--- Start Passage provided ---
Skip to end of banner
Go to start of banner

Authentication & Authorization

Skip to end of metadata
Go to start of metadata

You are viewing an old version of this page. View the current version.

Compare with Current View Page History

« Previous Version 50 Next »

Goal:

Provide authentication / authorization for users of the Sage Platform. 

Authentication: Verify user's identity.
Authorization:  Allow a user, or an application invoked by user, to access data in the Platform.

The Platform comprises:

- Addama registry (running on Google App Engine, or "GAE")

- Addama feed service (on GAE)

- Addama file repository service (running on Amazon Elastic Compute Cloud, or "EC2")

- Addama Java Content Repository (JCR) service (on EC2)

- UI html files (on EC2)

- a Google Group

- shared Google Docs

- file repository, hosted at Sage, accessible via Secure CoPy (SCP)

Requirements and Design Constraints:

- Single sign-on.  Once a user has signed on to the platform, they don't have to sign into any of the components.

- One-stop user administration:  Adding or removing a user in one place will apply to all components.

- "Security at all layers":   No component can be part of the platform unless it adheres to (one of) our authentication mechanism(s).  (Note, we could implement several mechanisms "under the hood", if the systems we are integrating require it.)

- Platform will have 'arms length' integration with Google Apps, Groups.  (I.e. the rest of the system (Addama, Sage file repository) must work if Google tools are omitted.)

- We want to have full control over the UI (hence a custom approach using GWT instead of GoogleSites) but link to the relevant GoogleDocs and GoogleGroups and use the GoogleDocs UI and GoogleGroups UI when folks are interacting with those resource.

Analysis

There are just four components that need to perform authentication. (The others delegate authentication to the registry.)  They are listed here, along with authentication options:

Addama registry GAE application (Google account, Google Apps account, OpenID federated authentication)

Google Apps (Google Apps account, SAML delegated authentication)

Google Group (Google account, Google Apps account)

Sage SSH server (standard unix login)
--- End Passage provided ---
▶ **Exercise details**:
Carry the authentication and authorization design page forward from its last line, in the same style.
--- Start Stored data ---
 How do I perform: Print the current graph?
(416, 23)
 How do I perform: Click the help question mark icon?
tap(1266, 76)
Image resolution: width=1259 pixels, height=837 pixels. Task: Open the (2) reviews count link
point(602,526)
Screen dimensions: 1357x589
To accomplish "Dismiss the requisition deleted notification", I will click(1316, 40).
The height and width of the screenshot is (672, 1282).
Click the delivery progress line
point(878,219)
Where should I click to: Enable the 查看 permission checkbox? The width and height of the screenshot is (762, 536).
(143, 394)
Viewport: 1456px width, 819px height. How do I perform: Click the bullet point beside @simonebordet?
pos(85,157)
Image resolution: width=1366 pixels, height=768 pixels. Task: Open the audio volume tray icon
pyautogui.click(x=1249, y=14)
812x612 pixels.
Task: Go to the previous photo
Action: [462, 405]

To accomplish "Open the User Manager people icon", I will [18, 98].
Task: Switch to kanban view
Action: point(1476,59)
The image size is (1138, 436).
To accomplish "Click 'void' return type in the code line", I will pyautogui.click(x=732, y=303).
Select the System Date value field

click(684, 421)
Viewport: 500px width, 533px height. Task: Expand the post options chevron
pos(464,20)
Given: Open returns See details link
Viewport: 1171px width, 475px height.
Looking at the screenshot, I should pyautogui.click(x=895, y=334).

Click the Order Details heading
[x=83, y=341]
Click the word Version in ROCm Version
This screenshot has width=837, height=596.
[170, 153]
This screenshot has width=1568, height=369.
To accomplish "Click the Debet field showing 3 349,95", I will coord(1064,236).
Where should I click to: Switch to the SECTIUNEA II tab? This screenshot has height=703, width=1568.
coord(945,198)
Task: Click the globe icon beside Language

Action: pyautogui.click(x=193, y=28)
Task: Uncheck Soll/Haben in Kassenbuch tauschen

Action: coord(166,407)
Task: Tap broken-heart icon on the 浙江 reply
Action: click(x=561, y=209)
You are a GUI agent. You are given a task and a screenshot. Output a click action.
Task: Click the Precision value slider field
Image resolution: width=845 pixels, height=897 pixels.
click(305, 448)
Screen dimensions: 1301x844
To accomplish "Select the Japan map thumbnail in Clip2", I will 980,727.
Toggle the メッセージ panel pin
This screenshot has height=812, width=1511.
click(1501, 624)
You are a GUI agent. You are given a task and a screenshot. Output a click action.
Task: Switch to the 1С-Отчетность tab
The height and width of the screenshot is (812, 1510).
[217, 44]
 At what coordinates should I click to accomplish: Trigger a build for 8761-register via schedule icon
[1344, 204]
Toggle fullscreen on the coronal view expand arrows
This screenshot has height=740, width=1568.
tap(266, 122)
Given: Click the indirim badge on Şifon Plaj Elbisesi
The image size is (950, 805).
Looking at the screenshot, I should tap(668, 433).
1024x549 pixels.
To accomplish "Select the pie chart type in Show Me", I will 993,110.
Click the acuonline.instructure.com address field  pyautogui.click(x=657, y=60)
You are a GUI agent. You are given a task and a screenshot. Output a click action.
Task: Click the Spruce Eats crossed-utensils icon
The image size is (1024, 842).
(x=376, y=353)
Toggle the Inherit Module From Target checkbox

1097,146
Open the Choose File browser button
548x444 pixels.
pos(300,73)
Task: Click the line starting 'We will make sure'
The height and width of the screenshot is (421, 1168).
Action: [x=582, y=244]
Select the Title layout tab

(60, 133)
--- End Stored data ---
▶ **In response**:
If the SSH server were eliminated (by migrating the hosted files to an Addama repository service) then a common denominator *might* be Google App account authentication, which in turn might be delegated to an external identity provider.

Design

This is a possible design approach, contingent upon the answers to certain open questions (listed below):

- Restrict the Addama registry application to be hosted on a proprietary domain, configured to authenticate via "Google Apps for your domain".

- Configure Google Apps on our domain to delegate authentication via SAML.

- Configure Google Groups on our domain to delegate authentication via SAML.

- Migrate local file repository to Addama service.

- Employ Atlassian Crowd as the administration console for user authentication.

Open Questions

 - Are Atlassians Crowd pricing, license models, and hosting options acceptable for our purposes?  Do they prohibit integrating with NextBio?
(Note: Atlassian doesn't host Crowd, rather we download and host it ourselves. It's an Apache Tomcat application, with a variety of choices for databases.)

- What other SAML or OpenID identity provider (ip) tools (provding UIs and/or aggregating other ip's) are there?

- Can Google Apps and Google Groups use OpenID (instead of SAML) for authentication?

-Do we want to use google app's to see content we host elsewhere, or will google app's be the only place that doc's are stored in this 'sprint'?
 - Can "Google Group" membership be managed by an external authentication mechanism? (If not, then the google Provisioning API can create accounts for them in our domain.  Back-up alternative might be to use GMail + group alias rather than Google Groups for threaded discussions.)

- if we are doing "arm's length" integration with google app's, then what other providers should we plan for?

 - do we need 'audit logs', e.g. to show when users were added/removed and by whom?

Experiment to address key questions

 1. Authenticate Google Apps, Groups using SAML and Crowd

- Set-up Crowd trial edition (on local box or AWS)
- Change Google Apps demo domain to authenticate against Crowd
- Add user to Crowd
-Try to access Google Apps via this user (e.g. make a document)
- try to access Google Groups via this user

 2. Authenticate GAE app using SAML and Crowd

- Change/deploy GAE app, authenticating via Google Apps

- Try to log into to GAE app via this user
 (If not, can GAE OpenID option work with Crowd or can bypass UserService to use some sort of OpenID connector to reach Crowd?)

3. Authorize using SAML, Crowd

- Define a group in Crowd

- Add a user to a group in Crowd

- Add a user to a group in Google Apps
- See if access to services can be selected based on such group membership.

4. Replace Crowd with Open Source Identity Provider

Repeat 1-3 above.

Experiment execution

 Set Up Crowd

- Added 140.107.149.214 deflaux to C:/windows/system32/drivers/etc/hosts on my la top.  I can now PuTTY/SSH into 'deflaux' which is a Linux box in Nicole's office.

- Followed http://confluence.atlassian.com/display/CROWD/Installing+Crowd+and+CrowdID

- downloaded zip file

- downloaded and installed WinSCP; connected to deflaux:22 using SCP protocol.

- unzipped zip file and copied contents to /usr/local/tomcat on deflaux

- per the instructions, created the directory /var/crowd-home and edited .../crowd-webapp/WEB-INF/classes/crowd-init.properties accordingly.
- ran sudo ./start_crowd.sh

but got

"The BASEDIR environment variable is not defined correctly. This environment variable is needed to run this program"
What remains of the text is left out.